Saturday, August 27th, 2011

Due to several people commenting lately that they enjoyed reading our blog — “The Blog is Back Baby!”

I have missed writing the blog myself and there’s never a shortage of things to write about or discuss; it’s been more about the lack of time to put the words in print. I know some of you wordly wizards write a mile a minute, all ten trigger fingers blazing away, but this writer is stuck pre-tech or to be honest stone age, one finger entering one letter one at a time. Don’t get the idea that I’m turtle slow its more like just not rabbit fast.  In fact i once tried my hand at the mortgage business and my manager came around the corner one day and gasped in amazement that I had kept up pace with the in-house correspondence using my one quick digit and the other hand holding coffee.

Some time has past since my last blog and there just isn’t time to recover all the time lost, so we’ll focus and review the past week, then maybe we can keep it going into the future.

This past week we began new accounts on three golf courses, Snoqualmie Ridge, Mill Creek, and Harbour Pointe. Amazingly I met with the first potential client at Snoqualmie last Tuesday morning and was hired, then headed to Mukilteo and was also hired there at Harbour Pointe, and then while going towards Woodinville, I received a bid request in Mill Creek.  And there you go — three new golf course jobs in the same day and 100+miles of driving. Since last Tuesday, we’ve been spending a considerable amount of time in Snoqualmie cleaning-up our new client’s home near the 18th hole in preparation for the Boeing Classic golf tournament this weekend. Although I know golfers and worked for Allen Geiberger “Mr 59″ until he moved to California, I had no idea how big PGA related events were. Crews have been building huge tents around the green for weeks with fancy new Cadillacs strategically placed everywhere for best advertising. With all the people feverishly working you can really feel the excitement in the air.

Despite the economy we have been having one of our best years. Thank you to all of our clients who have enthusiastically referred us to your friends and co-workers.  We have also very much appreciated your emails and reference letters.

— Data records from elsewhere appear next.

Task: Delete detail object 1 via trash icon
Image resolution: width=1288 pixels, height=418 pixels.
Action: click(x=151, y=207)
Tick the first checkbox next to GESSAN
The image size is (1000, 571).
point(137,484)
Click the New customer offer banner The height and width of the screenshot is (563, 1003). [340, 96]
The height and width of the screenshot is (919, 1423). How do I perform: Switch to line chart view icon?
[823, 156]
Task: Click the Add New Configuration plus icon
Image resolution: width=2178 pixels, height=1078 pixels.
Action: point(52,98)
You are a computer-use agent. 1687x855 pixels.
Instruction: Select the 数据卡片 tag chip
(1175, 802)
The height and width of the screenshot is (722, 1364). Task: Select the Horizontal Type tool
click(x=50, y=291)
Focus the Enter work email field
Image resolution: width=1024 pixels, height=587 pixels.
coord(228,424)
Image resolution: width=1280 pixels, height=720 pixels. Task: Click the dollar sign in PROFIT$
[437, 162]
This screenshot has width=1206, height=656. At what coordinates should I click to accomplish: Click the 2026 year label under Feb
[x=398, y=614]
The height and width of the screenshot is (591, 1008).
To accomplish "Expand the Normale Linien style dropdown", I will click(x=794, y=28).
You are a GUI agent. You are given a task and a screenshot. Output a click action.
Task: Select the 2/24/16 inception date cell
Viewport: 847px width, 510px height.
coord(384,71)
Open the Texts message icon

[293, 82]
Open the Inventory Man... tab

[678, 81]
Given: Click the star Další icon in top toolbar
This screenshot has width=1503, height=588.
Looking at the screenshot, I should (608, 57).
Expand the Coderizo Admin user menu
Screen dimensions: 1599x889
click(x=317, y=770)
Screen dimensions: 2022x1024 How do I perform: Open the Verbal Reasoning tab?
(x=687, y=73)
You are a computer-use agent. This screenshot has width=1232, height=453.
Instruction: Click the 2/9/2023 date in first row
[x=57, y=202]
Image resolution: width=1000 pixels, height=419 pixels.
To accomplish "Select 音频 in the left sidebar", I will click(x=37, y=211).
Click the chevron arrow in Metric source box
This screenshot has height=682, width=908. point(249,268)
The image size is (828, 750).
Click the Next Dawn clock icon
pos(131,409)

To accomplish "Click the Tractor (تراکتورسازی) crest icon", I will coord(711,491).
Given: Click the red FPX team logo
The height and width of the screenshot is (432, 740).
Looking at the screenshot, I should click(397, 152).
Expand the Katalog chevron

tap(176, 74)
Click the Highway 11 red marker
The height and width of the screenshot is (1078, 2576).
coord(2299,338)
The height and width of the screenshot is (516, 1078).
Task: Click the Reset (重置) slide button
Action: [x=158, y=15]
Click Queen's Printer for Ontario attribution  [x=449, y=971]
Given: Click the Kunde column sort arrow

“Our clients know the difference between those who know and those who oughta know better”
These past few weeks I’ve met with many potential clients and keep repeatedly finding simple mistakes that make the difference and people in our line of work should know better. For instance and fairly common if you don’t know better, having thick bark piled around/against tree trunks and rose/shrub canes/stems is the reason many people have been concerned about dying trees and shrubs and the majority were preventable. Bark is great not just being attractive but also keeping down the weeds and preventing moisture loss.  It’s these attributes that also directly make it a killer when piled high against trunks/stems/ and canes. Where the roots meet the surface and your tree or shrub rises from the earth, there is a transition from a woody root desiring warmth and moisture to an above ground trunk, stem or cane that needs to breathe.  When beauty bark gets piled up in this situation it doesn’t allow the plants bark to breathe.  The heat — a result of decomposition — and moisture deteriorate the protective bark and destroy the Cambium layer responsible for healing the plant, which results in an untimely passing of your precious plant(s).

A client’s wife once told me that her husband “spends more money trying to save money then he would have ever spent doing it right the first time”. More often then not, I find this to be true of people hiring the cheapest, fastest talker, or only getting one bid. I know that sometimes we’re the least expensive and maybe that’s because you were getting overcharged.  I don’t consider myself a fast talker as much as one who simply enjoys good conversation usually involving plants.  We might be the one bid you take a chance on, but I would always like my potential clients to get multiple bids and really compare apples to apples, line by line to see we’re the best fit.

From BenK and Sure Lawn, Enjoy your week!